Le blues de l’enseignant vu par Michel Houellebecq dans son dernier livre: « La Carte et le territoire » (Hélène est assistante à l’université de Paris-Dauphine où elle enseigne l’économie):
« Elle avait l’air détendue, heureuse, comme à chaque fois qu’elle ne devait pas aller à la faculté dans la journée – les vacances de la Toussaint venaient de commencer. L’intérêt d’Hélène pour l’économie avait beaucoup décru au fil des ans. De plus en plus, les théories qui tentaient d’expliquer les phénomènes économiques, de prévoir leurs évolutions, lui apparaissaient à peu près également inconsistantes, hasardeuses, elle était de plus en plus tentée de les assimiler à du charlatanisme pur et simple; il était même surprenant, se disait-elle parfois, qu’on attribue un prix Nobel d’économie, comme si cette discipline pouvait se prévaloir du même sérieux méthodologique, de la même rigueur intellectuelle que la chimie, ou que la physique. Son intérêt pour l’enseignement, lui aussi, avait beaucoup décru. Dans l’ensemble les jeunes ne l’intéressaient plus tellement, ses étudiants étaient d’un niveau intellectuel effroyablement bas, on pouvait même se demander, parfois, ce qui les avait poussés à entreprendre des études. La seule réponse, au fond d’elle-même elle le savait, était qu’ils voulaient gagner de l’argent, le plus d’argent possible; malgré quelques engouements humanitaires de courte durée, c’était la seule chose qui les animait réellement.
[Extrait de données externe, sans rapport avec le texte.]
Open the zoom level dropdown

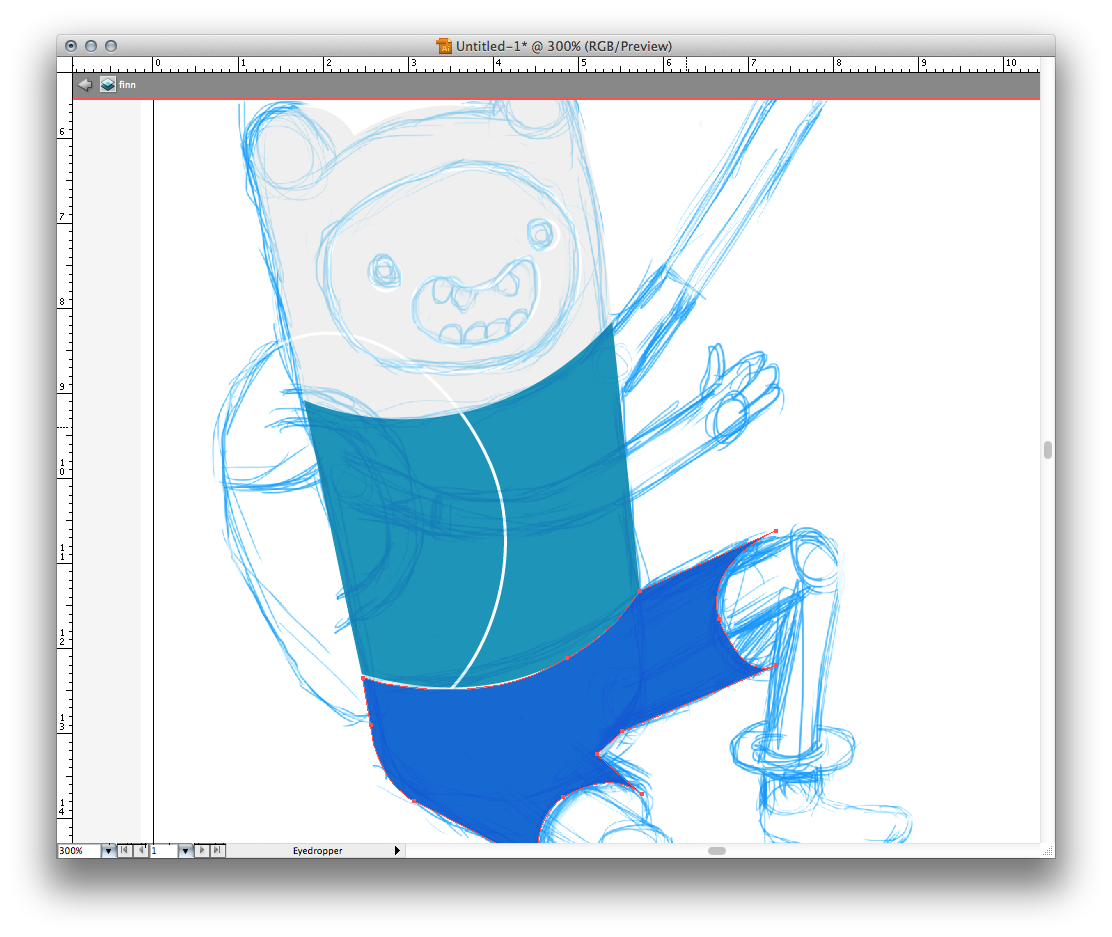pos(108,851)

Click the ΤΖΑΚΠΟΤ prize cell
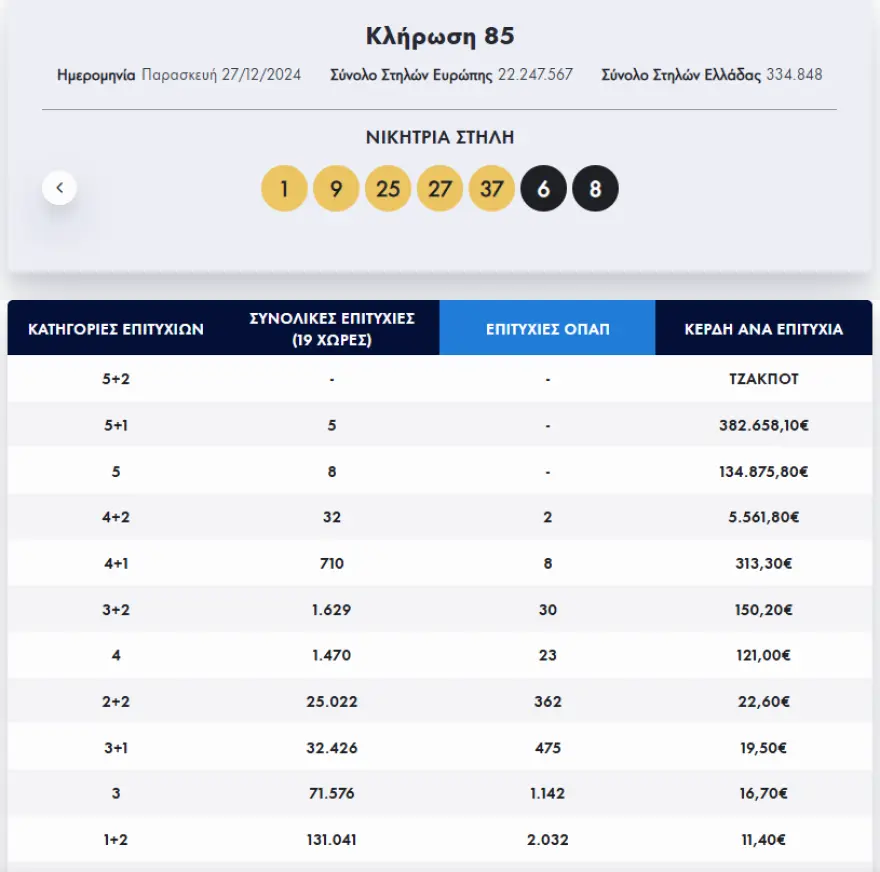763,379
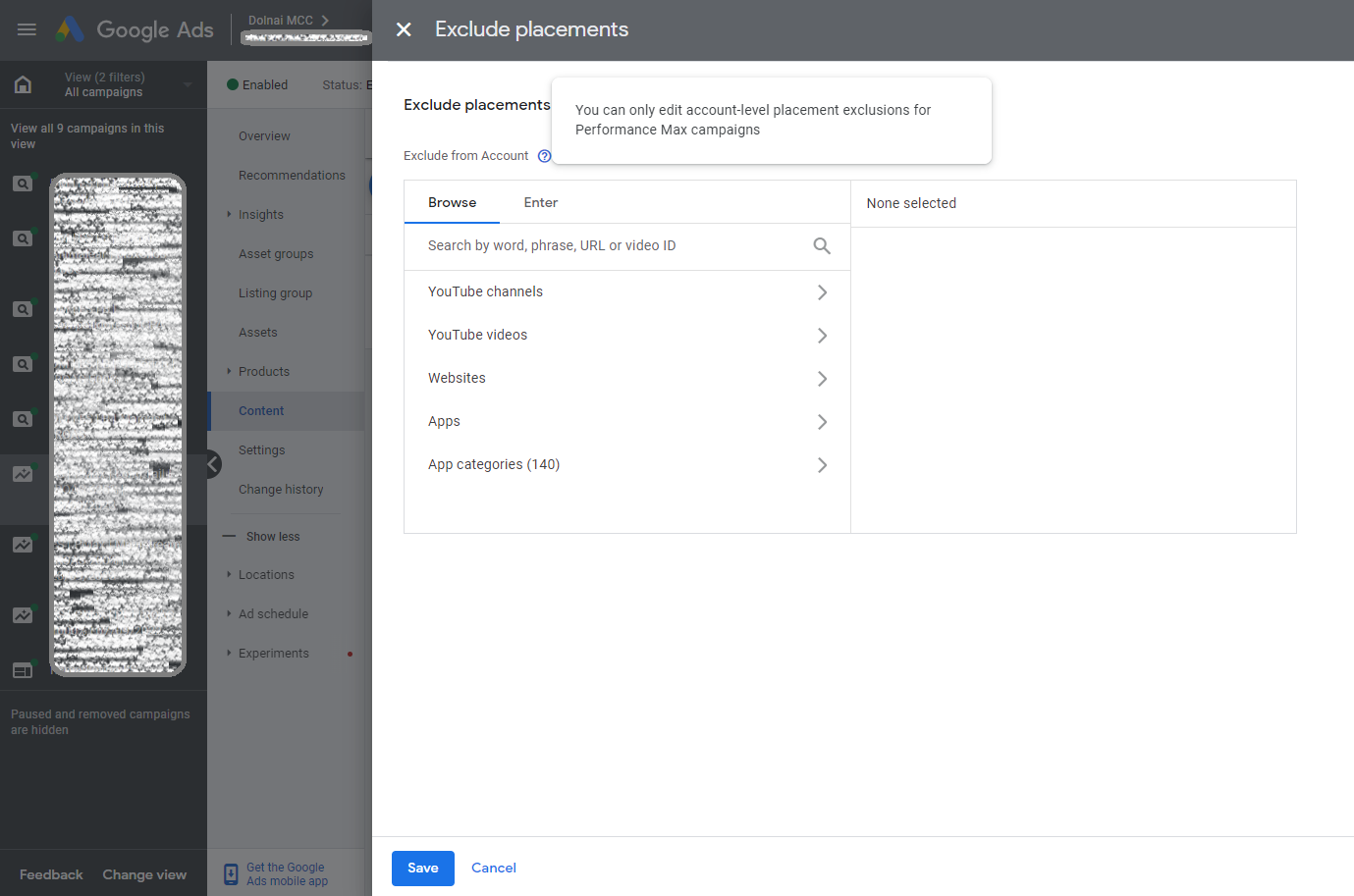Open the Feedback link
Viewport: 1354px width, 896px height.
[x=50, y=873]
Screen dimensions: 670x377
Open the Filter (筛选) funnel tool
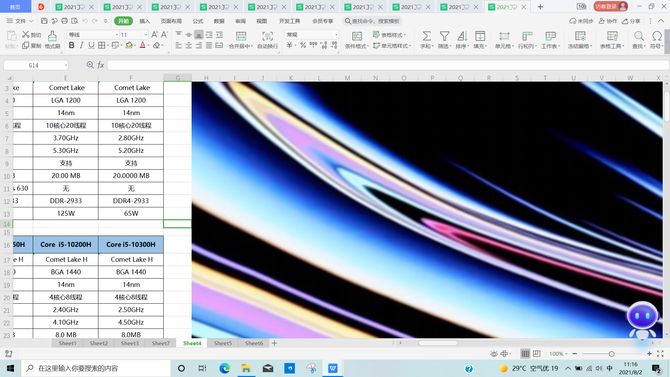click(x=444, y=36)
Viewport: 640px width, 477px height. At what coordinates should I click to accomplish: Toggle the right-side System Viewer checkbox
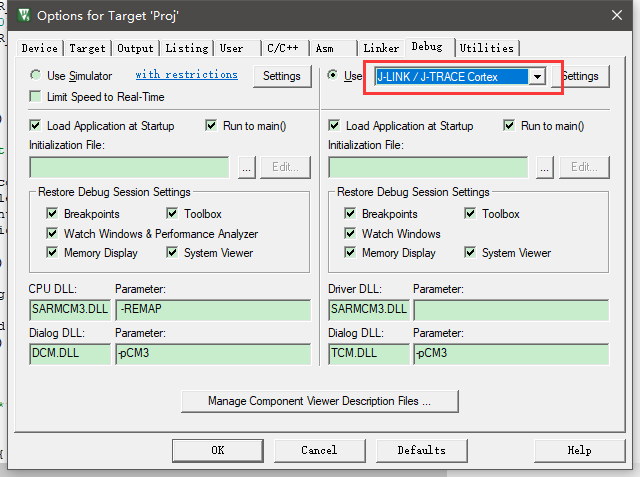[x=471, y=253]
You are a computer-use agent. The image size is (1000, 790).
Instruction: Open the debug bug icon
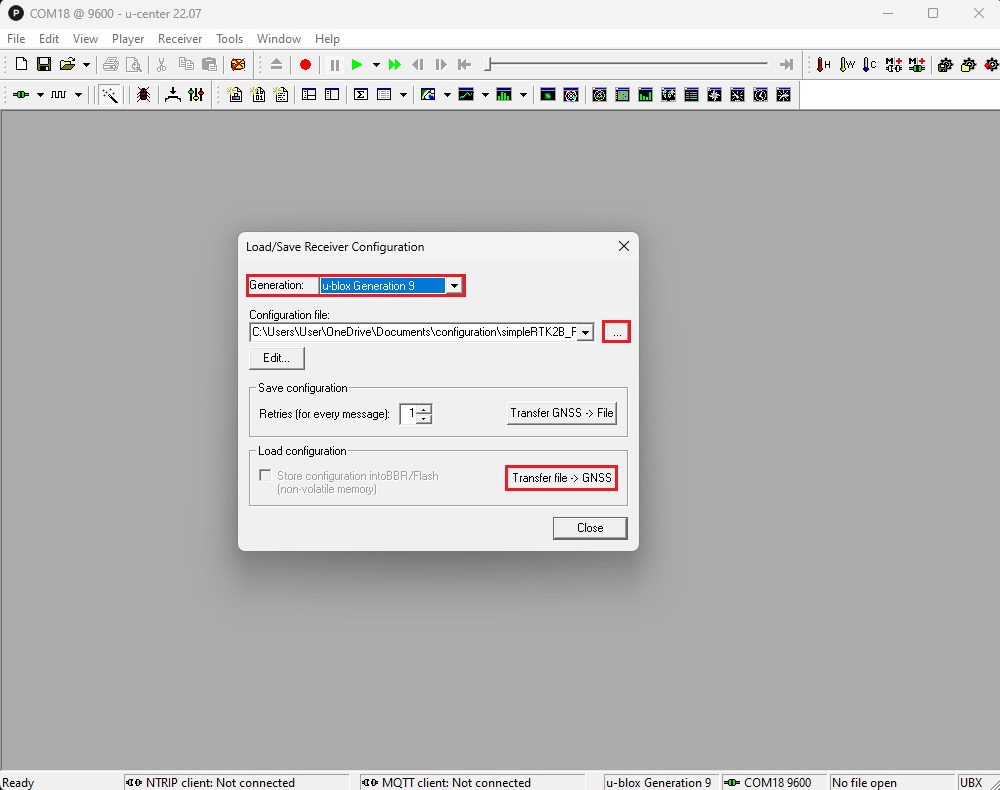[143, 95]
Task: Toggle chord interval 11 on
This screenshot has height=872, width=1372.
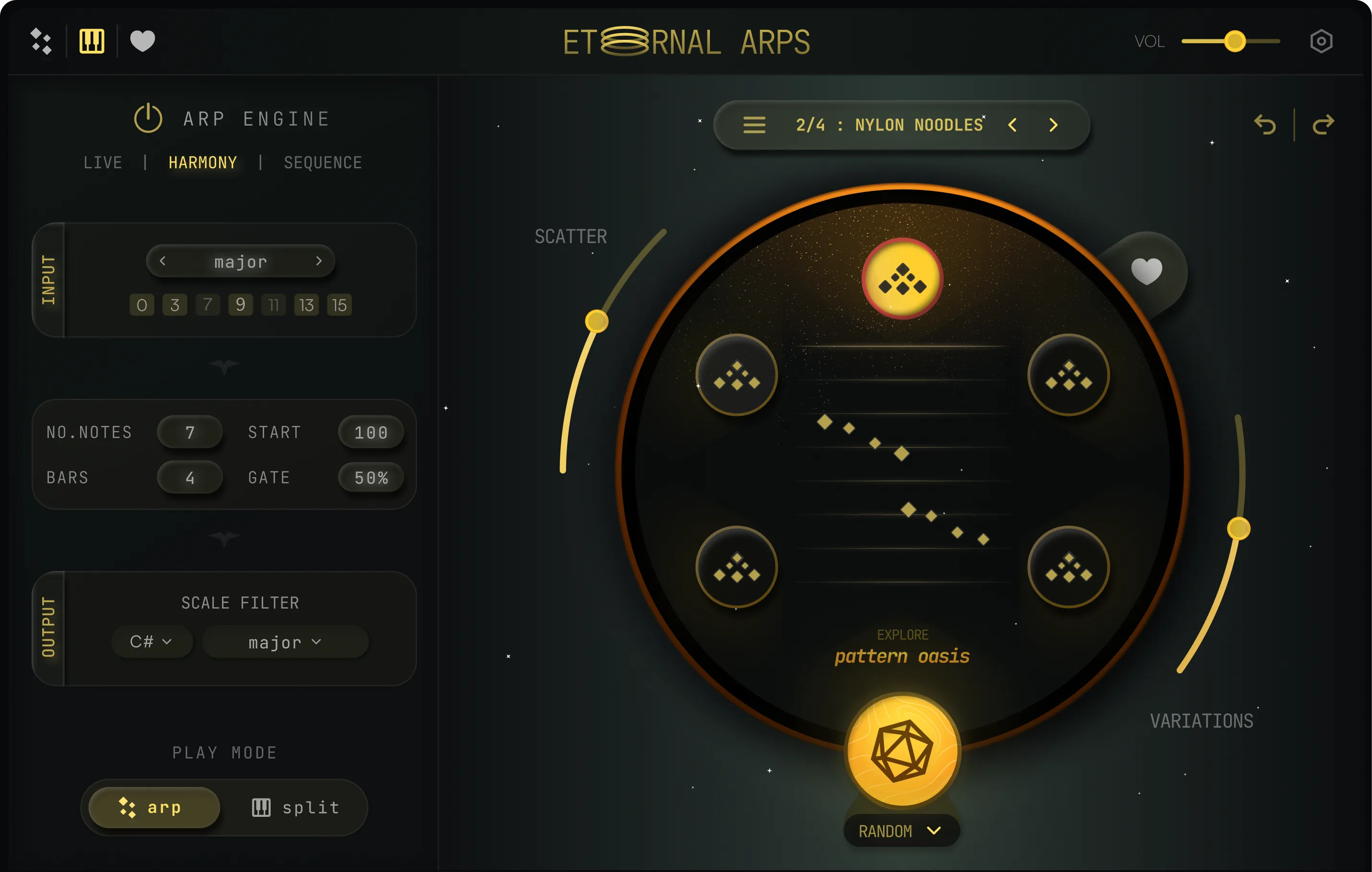Action: tap(273, 305)
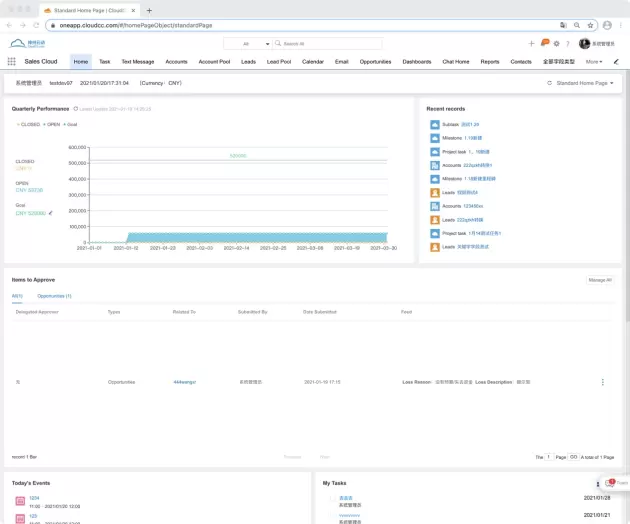Screen dimensions: 630x524
Task: Open the settings gear icon
Action: [556, 43]
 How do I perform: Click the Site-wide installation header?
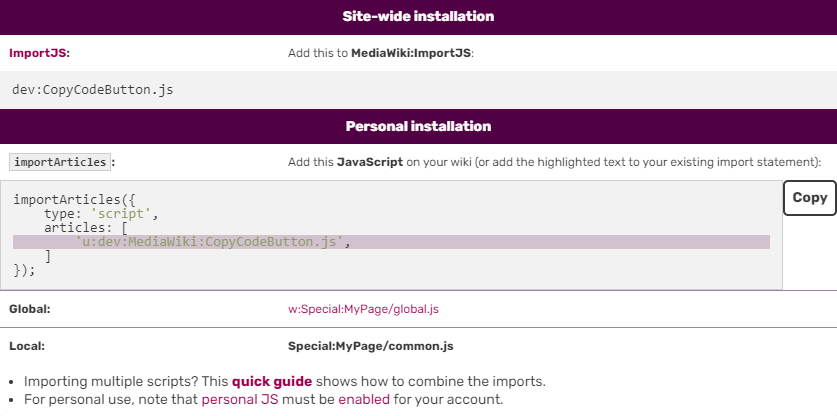(x=418, y=17)
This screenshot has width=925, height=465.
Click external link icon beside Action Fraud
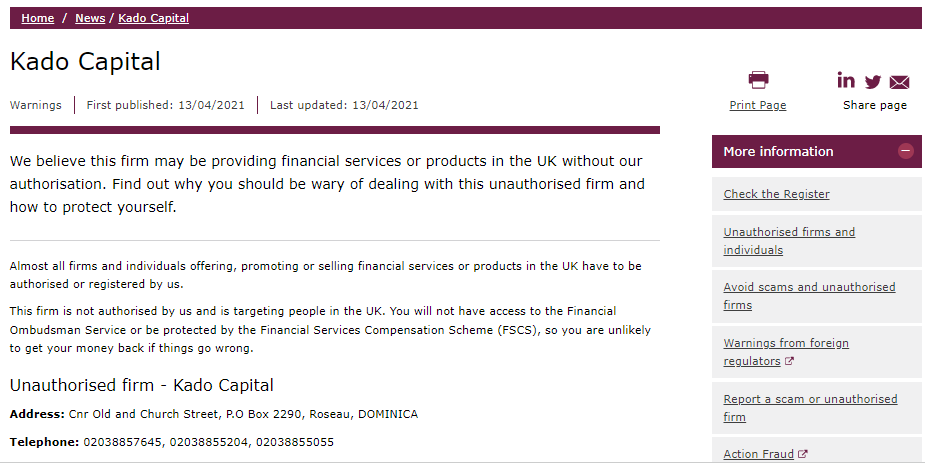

Sa vie professionnelle pouvait en somme se résumer au fait d’enseigner des absurdités contradictoires à des crétins arrivistes, même si elle évitait de se le formuler en termes aussi nets. Elle avait prévu de prendre une retraite anticipée… »
Illustration: origine inconnue
Pourtant une réflexion approfondie sur l’influence prépondérente des milieux boursiers sur l’ensemble de l’économie des nations ne serait peut-être pas du luxe, qu’en pensez-vous?